The team is now developing a tool that allows users to evaluate the riskiness of individual apps before downloading them. The researchers conducted a large-scale analysis of URLs embedded in 13,500 free android apps downloaded from Google Play.

The apps tested were created by reputable developers and downloaded by many people, among them popular social media, shopping, news and entertainment apps.
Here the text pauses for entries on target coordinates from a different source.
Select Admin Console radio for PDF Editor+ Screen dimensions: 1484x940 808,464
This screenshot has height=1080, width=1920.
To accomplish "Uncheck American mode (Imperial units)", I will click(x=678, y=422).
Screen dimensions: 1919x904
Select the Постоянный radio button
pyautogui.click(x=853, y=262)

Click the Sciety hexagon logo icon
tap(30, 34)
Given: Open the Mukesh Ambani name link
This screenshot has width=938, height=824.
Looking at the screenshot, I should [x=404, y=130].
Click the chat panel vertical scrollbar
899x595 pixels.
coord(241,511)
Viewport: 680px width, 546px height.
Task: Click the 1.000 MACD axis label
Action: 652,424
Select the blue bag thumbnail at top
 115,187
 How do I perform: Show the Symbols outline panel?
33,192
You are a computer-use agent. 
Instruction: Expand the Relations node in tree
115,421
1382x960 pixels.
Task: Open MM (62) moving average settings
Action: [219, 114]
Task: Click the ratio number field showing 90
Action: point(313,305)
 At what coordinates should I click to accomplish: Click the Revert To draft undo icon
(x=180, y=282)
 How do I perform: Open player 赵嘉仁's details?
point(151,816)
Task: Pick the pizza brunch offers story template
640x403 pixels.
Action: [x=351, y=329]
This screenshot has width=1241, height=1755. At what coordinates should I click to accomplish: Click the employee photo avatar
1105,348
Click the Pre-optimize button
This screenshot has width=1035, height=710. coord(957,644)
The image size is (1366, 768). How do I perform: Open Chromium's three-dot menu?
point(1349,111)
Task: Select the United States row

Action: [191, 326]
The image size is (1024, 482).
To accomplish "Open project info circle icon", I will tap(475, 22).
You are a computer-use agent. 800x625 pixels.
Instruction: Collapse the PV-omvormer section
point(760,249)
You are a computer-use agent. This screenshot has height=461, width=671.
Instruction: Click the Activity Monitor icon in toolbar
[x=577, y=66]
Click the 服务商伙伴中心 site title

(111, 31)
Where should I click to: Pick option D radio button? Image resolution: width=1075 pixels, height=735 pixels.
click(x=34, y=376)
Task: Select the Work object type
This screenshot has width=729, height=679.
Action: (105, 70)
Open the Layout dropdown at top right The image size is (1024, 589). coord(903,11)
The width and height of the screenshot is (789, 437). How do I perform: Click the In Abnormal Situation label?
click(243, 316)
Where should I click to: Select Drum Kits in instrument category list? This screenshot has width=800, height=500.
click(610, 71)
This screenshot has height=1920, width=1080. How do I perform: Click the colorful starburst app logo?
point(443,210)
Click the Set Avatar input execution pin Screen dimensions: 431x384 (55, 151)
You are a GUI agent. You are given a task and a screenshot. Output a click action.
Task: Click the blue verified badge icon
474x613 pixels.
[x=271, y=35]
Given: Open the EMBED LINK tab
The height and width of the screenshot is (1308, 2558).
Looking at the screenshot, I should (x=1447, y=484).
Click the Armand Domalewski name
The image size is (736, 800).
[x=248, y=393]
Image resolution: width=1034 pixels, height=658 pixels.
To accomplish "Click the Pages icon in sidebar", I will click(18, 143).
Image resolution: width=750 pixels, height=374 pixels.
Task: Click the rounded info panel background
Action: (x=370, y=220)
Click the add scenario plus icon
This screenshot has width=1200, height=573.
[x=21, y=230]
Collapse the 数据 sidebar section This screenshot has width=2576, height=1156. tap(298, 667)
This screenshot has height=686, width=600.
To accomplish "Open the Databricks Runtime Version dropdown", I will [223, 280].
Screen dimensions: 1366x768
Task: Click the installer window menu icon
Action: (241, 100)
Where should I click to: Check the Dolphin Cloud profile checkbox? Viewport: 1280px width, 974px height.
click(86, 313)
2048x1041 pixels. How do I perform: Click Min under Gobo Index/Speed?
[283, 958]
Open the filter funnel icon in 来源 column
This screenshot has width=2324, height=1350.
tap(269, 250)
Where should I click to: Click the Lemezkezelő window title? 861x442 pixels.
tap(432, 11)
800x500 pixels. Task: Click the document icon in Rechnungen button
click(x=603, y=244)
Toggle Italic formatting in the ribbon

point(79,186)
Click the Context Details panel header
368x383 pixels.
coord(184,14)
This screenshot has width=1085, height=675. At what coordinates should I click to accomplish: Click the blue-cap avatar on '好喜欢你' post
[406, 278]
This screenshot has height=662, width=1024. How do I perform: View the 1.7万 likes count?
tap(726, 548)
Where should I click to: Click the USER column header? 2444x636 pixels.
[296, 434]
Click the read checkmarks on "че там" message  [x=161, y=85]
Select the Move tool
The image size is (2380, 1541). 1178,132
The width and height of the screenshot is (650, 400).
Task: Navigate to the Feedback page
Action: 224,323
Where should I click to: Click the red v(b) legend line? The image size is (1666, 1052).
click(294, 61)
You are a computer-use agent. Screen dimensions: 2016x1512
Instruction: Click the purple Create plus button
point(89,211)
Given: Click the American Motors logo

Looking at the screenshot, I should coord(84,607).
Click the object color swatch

Although apps connect to a complicated network of websites, both to function and generate advertising revenues, Michalis Faloutsos, a computer science professor in UCR's Bourns College of Engineering, said most users do not know their private information could compromised.

By developing and using a tool called AURA (Android URL Risk Assessor), the team identified more than 250,000 URLs accessed by the 13,500 apps, which they cross-referenced for trustworthiness using VirusTotal, a database of malicious URLs, and Web of Trust (WOT), a popular website rating system.

Almost nine percent of the popular apps interacted with malicious URLs (implicated in distribution of malware).Around 15 percent talked to bad websites (with intentions that vary from harming devices, stealing confidential data or annoying users with spam), while 73 percent talked to low-reputation websites, the researchers found. Also, 74 percent talked to websites containing material that is not suitable for children.

The team will present their paper at the IEEE GLOBECOM conference in San Diego tomorrow.